- _DESCRIPTION OF THE TASK_
Reproduce all of the rows below, swapping each occurrence of "pixels" for "px" and leaving everything else unchanged.
----------------
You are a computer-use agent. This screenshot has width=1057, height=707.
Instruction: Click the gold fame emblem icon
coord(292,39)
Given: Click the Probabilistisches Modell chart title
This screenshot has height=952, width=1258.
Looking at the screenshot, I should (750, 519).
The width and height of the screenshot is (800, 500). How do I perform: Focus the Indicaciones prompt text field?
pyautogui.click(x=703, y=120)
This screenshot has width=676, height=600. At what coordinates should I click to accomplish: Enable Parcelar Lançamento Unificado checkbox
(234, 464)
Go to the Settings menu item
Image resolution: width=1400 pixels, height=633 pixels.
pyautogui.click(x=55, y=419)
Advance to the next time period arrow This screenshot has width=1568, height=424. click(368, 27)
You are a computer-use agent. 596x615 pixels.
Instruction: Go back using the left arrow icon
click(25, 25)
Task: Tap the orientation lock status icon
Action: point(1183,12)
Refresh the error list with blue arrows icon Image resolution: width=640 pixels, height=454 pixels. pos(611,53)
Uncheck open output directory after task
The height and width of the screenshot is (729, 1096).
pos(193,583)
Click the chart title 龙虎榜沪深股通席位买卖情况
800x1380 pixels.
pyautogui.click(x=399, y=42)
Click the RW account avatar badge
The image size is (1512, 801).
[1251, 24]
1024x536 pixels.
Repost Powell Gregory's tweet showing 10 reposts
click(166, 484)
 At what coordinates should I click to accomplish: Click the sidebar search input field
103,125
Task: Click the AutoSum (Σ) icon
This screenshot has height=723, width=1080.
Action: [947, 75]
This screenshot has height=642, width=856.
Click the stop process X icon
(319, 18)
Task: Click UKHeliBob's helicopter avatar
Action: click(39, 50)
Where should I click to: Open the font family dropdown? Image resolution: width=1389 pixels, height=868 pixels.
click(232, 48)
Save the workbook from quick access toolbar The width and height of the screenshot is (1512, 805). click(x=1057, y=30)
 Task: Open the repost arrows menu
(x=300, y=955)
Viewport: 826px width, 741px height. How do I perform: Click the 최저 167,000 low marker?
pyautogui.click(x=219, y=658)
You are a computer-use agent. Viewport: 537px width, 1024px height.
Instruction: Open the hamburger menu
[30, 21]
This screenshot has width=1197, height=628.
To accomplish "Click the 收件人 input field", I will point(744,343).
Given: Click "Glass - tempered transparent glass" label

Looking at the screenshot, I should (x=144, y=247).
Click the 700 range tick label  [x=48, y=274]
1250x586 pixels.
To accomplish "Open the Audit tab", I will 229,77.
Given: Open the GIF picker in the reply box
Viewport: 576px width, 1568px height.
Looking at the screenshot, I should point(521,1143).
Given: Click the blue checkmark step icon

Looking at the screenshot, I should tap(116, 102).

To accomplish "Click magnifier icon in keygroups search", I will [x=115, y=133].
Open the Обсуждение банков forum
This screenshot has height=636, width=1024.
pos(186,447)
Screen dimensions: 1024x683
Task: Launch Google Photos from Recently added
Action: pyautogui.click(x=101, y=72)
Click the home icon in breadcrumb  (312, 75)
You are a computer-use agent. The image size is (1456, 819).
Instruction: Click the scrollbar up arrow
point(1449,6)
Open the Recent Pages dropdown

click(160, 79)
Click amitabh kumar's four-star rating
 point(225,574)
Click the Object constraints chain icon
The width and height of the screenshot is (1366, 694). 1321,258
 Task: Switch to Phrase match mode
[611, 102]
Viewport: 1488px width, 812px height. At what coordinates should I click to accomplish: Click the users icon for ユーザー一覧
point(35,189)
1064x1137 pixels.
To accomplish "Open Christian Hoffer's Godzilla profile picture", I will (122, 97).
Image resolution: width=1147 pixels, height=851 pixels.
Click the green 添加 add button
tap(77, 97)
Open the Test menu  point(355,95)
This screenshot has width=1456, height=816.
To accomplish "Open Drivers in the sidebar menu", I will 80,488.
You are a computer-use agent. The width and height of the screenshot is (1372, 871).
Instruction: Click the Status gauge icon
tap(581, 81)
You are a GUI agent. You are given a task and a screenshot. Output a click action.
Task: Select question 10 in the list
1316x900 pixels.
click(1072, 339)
----------------
- _EXERCISE ANSWER_
You are a computer-use agent. This screenshot has width=1057, height=707.
Instruction: Click the gold fame emblem icon
coord(292,39)
Given: Click the Probabilistisches Modell chart title
This screenshot has height=952, width=1258.
Looking at the screenshot, I should (750, 519).
The width and height of the screenshot is (800, 500). How do I perform: Focus the Indicaciones prompt text field?
pyautogui.click(x=703, y=120)
This screenshot has width=676, height=600. At what coordinates should I click to accomplish: Enable Parcelar Lançamento Unificado checkbox
(234, 464)
Go to the Settings menu item
Image resolution: width=1400 px, height=633 px.
pyautogui.click(x=55, y=419)
Advance to the next time period arrow This screenshot has width=1568, height=424. click(368, 27)
You are a computer-use agent. 596x615 px.
Instruction: Go back using the left arrow icon
click(25, 25)
Task: Tap the orientation lock status icon
Action: point(1183,12)
Refresh the error list with blue arrows icon Image resolution: width=640 px, height=454 px. pos(611,53)
Uncheck open output directory after task
The height and width of the screenshot is (729, 1096).
pos(193,583)
Click the chart title 龙虎榜沪深股通席位买卖情况
800x1380 px.
pyautogui.click(x=399, y=42)
Click the RW account avatar badge
The image size is (1512, 801).
[1251, 24]
1024x536 px.
Repost Powell Gregory's tweet showing 10 reposts
click(166, 484)
 At what coordinates should I click to accomplish: Click the sidebar search input field
103,125
Task: Click the AutoSum (Σ) icon
This screenshot has height=723, width=1080.
Action: [947, 75]
This screenshot has height=642, width=856.
Click the stop process X icon
(319, 18)
Task: Click UKHeliBob's helicopter avatar
Action: click(39, 50)
Where should I click to: Open the font family dropdown? Image resolution: width=1389 px, height=868 px.
click(232, 48)
Save the workbook from quick access toolbar The width and height of the screenshot is (1512, 805). click(x=1057, y=30)
 Task: Open the repost arrows menu
(x=300, y=955)
Viewport: 826px width, 741px height. How do I perform: Click the 최저 167,000 low marker?
pyautogui.click(x=219, y=658)
You are a computer-use agent. Viewport: 537px width, 1024px height.
Instruction: Open the hamburger menu
[30, 21]
This screenshot has width=1197, height=628.
To accomplish "Click the 收件人 input field", I will point(744,343).
Given: Click "Glass - tempered transparent glass" label

Looking at the screenshot, I should (x=144, y=247).
Click the 700 range tick label  [x=48, y=274]
1250x586 px.
To accomplish "Open the Audit tab", I will 229,77.
Given: Open the GIF picker in the reply box
Viewport: 576px width, 1568px height.
Looking at the screenshot, I should point(521,1143).
Given: Click the blue checkmark step icon

Looking at the screenshot, I should tap(116, 102).

To accomplish "Click magnifier icon in keygroups search", I will [x=115, y=133].
Open the Обсуждение банков forum
This screenshot has height=636, width=1024.
pos(186,447)
Screen dimensions: 1024x683
Task: Launch Google Photos from Recently added
Action: pyautogui.click(x=101, y=72)
Click the home icon in breadcrumb  (312, 75)
You are a computer-use agent. The image size is (1456, 819).
Instruction: Click the scrollbar up arrow
point(1449,6)
Open the Recent Pages dropdown

click(160, 79)
Click amitabh kumar's four-star rating
 point(225,574)
Click the Object constraints chain icon
The width and height of the screenshot is (1366, 694). 1321,258
 Task: Switch to Phrase match mode
[611, 102]
Viewport: 1488px width, 812px height. At what coordinates should I click to accomplish: Click the users icon for ユーザー一覧
point(35,189)
1064x1137 px.
To accomplish "Open Christian Hoffer's Godzilla profile picture", I will (122, 97).
Image resolution: width=1147 px, height=851 px.
Click the green 添加 add button
tap(77, 97)
Open the Test menu  point(355,95)
This screenshot has width=1456, height=816.
To accomplish "Open Drivers in the sidebar menu", I will 80,488.
You are a computer-use agent. The width and height of the screenshot is (1372, 871).
Instruction: Click the Status gauge icon
tap(581, 81)
You are a GUI agent. You are given a task and a screenshot. Output a click action.
Task: Select question 10 in the list
1316x900 px.
click(1072, 339)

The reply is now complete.